INSTRUCCIONES DE LA TAREA: Por favor, convierte en una lista breve el párrafo del texto que empieza con «Esta lógica de mercado, sin embargo» y conserva sus datos principales.

FRAGMENTO PROPORCIONADO:
El precio es un factor que nos permite diferenciar productos iguales. El caro es, a priori, mejor; y el barato, peor. Es lamentable llevar esta verdad al extremo pero es innegable que se trata de un indicativo que nuestra sociedad tiene en el subconsciente. Ese adjetivo de “mejor” puede atribuirse por calidad intrínseca, como pasa con muchos alimentos si se compara marca blanca con premium, o por cualidades puramente subjetivas como, fundamentalmente, ocurre en el arte.
Cuando hablamos de la ropa, el precio se vincula al diseño (que se reconoce por la marca) y la durabilidad de la prenda en sí. Sigo oyendo la frase de mis padres: “Cómprate unos zapatos buenos (es decir, caros) para que te duren”.
Esta lógica de mercado, sin embargo, se rompe cuando pensamos en comprar un perro. La raza de moda actualmente es el Bulldog inglés. Este elemento que suelta babas todos el día y tiene enorme propensión a enfermar se llama 1.200 euros como mínimo. Es el más caro de cuantos se puede encontrar con relativa facilidad. ¿Por qué? El subconsciente nos dice que este perro debería ser el más resistente, el que menos problemas diera en casa y el que más felicidad nos debería aportar. ¿Para eso se paga no? La realidad es todo lo contrario. La higiene no es su cualidad y ayuda notablemente a su dueño a que parte de su sueldo lo transfiera a las clínicas veterinarias.
Para dotar de menos lógica al mercado de los perros hay que añadir que se da la extraña situación de que hasta el perro menos agraciado, una vez pasa a formar parte de la vida de su dueño, adquiere un valor tan alto que no hay billetes suficientes como para comprarlo.

Registros de datos:

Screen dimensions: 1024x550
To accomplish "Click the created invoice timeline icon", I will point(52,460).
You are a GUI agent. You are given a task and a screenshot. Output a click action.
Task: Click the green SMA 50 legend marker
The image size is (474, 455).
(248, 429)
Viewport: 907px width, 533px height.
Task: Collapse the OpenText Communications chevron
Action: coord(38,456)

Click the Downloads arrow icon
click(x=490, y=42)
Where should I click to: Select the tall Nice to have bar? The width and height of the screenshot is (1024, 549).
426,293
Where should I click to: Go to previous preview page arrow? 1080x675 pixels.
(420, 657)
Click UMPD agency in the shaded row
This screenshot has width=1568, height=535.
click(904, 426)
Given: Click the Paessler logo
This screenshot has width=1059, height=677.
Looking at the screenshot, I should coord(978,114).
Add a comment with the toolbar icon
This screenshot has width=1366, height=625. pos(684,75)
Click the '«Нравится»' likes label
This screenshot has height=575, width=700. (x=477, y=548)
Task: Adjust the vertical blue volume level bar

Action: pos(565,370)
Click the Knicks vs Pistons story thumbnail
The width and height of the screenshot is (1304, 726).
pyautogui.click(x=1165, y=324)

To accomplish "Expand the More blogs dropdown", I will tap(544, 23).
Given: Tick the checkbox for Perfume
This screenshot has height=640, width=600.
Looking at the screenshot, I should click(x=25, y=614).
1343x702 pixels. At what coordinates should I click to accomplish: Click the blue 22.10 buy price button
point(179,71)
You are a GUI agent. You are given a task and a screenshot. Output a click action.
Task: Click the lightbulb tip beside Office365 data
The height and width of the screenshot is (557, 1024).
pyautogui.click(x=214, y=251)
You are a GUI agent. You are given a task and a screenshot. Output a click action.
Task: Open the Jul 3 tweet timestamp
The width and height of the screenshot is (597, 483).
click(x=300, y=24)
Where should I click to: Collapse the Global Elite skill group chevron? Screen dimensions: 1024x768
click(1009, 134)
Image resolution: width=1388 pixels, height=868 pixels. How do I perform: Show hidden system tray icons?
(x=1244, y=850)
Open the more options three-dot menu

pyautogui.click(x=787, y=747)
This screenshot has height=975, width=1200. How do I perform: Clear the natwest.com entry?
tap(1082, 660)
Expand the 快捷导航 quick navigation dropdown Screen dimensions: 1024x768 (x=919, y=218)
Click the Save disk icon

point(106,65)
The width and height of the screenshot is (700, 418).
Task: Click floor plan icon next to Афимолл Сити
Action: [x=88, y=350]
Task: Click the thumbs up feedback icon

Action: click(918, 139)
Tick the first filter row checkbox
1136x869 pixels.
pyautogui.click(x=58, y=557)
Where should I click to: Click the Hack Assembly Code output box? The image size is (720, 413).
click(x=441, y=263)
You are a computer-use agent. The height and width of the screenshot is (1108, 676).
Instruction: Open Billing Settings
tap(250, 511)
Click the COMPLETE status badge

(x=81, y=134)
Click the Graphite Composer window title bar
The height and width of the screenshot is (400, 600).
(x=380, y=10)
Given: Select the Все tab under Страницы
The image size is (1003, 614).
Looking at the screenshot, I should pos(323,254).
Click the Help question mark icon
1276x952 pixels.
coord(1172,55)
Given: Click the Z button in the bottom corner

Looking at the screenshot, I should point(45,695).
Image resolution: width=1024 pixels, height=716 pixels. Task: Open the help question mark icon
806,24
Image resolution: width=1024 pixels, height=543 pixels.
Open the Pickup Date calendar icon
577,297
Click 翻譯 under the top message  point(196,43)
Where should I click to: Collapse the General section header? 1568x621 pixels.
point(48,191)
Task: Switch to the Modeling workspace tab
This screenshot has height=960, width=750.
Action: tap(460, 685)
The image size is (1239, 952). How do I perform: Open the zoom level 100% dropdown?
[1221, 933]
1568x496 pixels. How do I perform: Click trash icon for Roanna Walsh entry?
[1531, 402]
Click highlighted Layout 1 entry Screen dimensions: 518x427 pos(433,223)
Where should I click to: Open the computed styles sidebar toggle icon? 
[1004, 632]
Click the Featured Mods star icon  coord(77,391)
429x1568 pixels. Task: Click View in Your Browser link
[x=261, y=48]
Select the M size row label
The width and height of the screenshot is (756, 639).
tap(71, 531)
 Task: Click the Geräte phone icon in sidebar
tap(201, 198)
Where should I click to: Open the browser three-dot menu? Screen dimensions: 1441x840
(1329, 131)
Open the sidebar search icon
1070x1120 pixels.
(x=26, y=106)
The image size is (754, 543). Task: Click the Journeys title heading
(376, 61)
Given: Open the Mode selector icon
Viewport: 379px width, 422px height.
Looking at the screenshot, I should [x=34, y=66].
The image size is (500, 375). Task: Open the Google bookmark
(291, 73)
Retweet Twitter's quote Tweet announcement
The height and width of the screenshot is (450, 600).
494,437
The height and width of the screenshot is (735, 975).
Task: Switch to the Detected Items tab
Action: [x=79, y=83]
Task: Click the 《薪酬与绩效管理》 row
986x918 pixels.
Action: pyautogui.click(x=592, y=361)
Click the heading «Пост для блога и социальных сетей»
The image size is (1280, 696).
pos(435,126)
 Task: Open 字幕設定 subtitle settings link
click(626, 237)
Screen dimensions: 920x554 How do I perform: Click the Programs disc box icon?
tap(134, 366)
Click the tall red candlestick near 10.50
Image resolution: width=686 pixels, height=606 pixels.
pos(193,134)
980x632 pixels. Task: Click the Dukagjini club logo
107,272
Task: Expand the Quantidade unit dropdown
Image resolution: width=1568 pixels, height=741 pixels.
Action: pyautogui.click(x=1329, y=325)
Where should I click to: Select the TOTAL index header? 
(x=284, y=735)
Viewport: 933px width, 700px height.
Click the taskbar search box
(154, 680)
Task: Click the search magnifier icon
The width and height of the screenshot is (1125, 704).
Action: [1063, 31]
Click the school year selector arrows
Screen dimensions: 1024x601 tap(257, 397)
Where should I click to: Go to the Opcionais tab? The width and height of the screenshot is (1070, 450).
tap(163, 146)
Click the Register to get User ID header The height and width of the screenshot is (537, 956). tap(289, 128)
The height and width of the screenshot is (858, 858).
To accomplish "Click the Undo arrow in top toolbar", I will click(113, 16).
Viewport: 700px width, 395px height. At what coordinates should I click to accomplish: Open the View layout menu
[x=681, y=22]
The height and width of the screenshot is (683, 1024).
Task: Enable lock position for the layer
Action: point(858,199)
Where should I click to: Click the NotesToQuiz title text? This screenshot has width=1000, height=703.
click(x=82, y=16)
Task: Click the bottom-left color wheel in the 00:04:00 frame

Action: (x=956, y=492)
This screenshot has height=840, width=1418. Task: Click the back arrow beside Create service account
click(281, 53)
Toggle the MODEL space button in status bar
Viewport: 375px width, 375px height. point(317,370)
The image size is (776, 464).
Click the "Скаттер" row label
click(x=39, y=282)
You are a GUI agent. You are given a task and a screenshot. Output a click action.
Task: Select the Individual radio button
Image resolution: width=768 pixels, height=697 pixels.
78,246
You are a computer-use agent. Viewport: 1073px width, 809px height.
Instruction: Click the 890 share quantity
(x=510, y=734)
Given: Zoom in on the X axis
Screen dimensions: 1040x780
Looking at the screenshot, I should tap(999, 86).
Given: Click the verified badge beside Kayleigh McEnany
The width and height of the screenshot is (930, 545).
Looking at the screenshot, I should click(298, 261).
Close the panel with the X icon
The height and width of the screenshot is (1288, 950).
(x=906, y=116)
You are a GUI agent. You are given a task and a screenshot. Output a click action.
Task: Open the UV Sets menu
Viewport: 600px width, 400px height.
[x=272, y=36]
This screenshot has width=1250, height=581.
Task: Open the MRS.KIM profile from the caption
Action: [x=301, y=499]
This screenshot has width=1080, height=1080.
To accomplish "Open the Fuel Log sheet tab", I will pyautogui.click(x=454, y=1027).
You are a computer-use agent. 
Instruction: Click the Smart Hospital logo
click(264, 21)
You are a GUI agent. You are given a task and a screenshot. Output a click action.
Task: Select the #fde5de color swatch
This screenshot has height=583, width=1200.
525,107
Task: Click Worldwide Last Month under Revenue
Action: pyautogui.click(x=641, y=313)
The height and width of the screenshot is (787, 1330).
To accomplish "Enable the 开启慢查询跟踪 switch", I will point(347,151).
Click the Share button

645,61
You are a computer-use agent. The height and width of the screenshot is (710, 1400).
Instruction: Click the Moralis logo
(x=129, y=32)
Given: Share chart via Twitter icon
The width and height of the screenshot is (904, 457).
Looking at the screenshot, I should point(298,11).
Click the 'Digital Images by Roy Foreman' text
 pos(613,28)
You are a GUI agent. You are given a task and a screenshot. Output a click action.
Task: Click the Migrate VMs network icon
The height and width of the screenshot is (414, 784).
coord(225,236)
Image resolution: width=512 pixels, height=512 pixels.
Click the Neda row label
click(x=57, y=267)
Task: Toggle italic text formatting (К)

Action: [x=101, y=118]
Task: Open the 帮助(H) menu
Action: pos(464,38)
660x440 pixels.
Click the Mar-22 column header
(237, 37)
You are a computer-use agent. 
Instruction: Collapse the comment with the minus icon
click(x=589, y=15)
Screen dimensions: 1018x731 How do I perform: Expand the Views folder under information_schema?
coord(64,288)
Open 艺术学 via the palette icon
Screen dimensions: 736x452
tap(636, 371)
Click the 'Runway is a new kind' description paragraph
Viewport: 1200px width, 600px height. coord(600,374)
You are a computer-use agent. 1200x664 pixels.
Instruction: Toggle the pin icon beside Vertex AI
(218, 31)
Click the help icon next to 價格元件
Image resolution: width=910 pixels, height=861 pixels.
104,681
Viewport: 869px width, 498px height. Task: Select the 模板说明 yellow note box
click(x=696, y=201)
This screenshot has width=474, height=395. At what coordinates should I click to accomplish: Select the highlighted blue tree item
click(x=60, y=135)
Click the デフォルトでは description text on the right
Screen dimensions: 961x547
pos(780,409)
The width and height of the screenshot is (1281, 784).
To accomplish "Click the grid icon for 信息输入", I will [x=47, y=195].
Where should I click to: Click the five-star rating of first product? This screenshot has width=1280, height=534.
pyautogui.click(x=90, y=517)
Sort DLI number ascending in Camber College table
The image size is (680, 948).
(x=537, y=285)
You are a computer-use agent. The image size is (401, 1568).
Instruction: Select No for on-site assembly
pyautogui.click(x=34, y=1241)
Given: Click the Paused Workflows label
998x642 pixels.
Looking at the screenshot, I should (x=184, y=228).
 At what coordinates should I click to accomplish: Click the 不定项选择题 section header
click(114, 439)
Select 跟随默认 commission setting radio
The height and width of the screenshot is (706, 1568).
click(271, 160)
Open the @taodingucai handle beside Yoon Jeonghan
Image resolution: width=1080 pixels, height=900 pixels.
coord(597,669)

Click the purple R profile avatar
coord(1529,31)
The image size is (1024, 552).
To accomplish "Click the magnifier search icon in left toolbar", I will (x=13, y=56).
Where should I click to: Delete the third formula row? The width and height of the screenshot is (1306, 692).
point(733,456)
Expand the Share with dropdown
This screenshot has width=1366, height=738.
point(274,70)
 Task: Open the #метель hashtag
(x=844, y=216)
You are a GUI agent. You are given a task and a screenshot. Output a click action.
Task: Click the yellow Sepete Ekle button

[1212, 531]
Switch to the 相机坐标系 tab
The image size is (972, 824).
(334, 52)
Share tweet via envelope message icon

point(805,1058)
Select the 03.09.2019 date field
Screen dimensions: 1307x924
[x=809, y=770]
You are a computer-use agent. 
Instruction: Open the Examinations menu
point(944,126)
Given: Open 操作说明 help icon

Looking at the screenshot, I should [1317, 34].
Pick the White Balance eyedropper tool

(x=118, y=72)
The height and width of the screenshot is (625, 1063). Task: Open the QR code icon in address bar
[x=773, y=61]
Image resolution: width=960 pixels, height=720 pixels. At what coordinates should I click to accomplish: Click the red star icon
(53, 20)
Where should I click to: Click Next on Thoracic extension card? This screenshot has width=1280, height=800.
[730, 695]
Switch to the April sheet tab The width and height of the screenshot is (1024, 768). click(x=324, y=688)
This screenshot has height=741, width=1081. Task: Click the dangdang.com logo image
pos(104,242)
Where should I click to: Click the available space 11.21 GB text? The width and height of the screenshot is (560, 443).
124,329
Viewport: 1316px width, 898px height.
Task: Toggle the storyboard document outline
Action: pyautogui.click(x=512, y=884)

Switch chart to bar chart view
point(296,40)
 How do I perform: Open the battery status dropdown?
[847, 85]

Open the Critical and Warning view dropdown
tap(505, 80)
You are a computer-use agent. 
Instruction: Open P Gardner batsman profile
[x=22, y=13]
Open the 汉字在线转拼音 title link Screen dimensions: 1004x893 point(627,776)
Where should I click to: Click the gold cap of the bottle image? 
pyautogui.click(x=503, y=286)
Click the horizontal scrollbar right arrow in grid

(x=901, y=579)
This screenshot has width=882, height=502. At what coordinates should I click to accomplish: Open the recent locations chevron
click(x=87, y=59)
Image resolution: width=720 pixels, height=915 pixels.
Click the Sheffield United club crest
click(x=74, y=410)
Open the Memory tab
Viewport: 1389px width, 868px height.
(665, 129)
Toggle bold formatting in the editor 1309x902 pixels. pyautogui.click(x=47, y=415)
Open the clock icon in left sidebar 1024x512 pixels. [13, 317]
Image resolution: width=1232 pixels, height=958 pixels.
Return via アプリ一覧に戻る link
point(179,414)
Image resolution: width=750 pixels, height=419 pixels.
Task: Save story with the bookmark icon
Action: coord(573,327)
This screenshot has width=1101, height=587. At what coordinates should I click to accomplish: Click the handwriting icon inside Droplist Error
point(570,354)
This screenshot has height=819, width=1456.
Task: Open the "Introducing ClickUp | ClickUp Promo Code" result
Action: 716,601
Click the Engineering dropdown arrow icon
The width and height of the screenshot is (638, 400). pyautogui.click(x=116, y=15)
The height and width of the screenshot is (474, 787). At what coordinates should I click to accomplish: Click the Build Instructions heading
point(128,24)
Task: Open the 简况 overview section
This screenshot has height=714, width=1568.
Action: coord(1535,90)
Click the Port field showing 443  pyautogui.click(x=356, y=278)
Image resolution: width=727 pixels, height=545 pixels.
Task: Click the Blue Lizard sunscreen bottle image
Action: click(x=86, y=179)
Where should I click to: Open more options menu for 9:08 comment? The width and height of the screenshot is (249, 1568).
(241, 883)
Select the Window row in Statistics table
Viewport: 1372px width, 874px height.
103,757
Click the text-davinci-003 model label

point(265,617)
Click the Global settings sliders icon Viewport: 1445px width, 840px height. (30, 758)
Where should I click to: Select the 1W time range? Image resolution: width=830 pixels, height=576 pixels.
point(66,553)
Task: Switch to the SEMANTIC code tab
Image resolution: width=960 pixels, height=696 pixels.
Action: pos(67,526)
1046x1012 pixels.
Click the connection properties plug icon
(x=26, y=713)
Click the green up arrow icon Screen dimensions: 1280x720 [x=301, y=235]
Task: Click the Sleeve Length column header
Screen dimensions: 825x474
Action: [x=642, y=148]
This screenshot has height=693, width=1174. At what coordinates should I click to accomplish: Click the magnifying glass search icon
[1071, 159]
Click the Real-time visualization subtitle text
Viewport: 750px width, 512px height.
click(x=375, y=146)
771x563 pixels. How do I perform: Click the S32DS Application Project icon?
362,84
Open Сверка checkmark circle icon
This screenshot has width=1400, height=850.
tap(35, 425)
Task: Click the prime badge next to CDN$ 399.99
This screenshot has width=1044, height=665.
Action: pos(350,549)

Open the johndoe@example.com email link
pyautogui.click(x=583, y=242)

RESPUESTA A LA TAREA:
- La lógica de mercado que asocia precio y calidad se rompe cuando se piensa en comprar un perro.
- La raza de moda es el Bulldog inglés. Cuesta como mínimo 1.200 euros y es el más caro de los que se encuentran con relativa facilidad.
- Suelta babas todo el día y tiene una enorme propensión a enfermar.
- Por su precio, se espera que sea el más resistente, el que menos problemas dé en casa y el que más felicidad aporte.
- La realidad es todo lo contrario: la higiene no es su cualidad, y su dueño acaba transfiriendo parte de su sueldo a las clínicas veterinarias.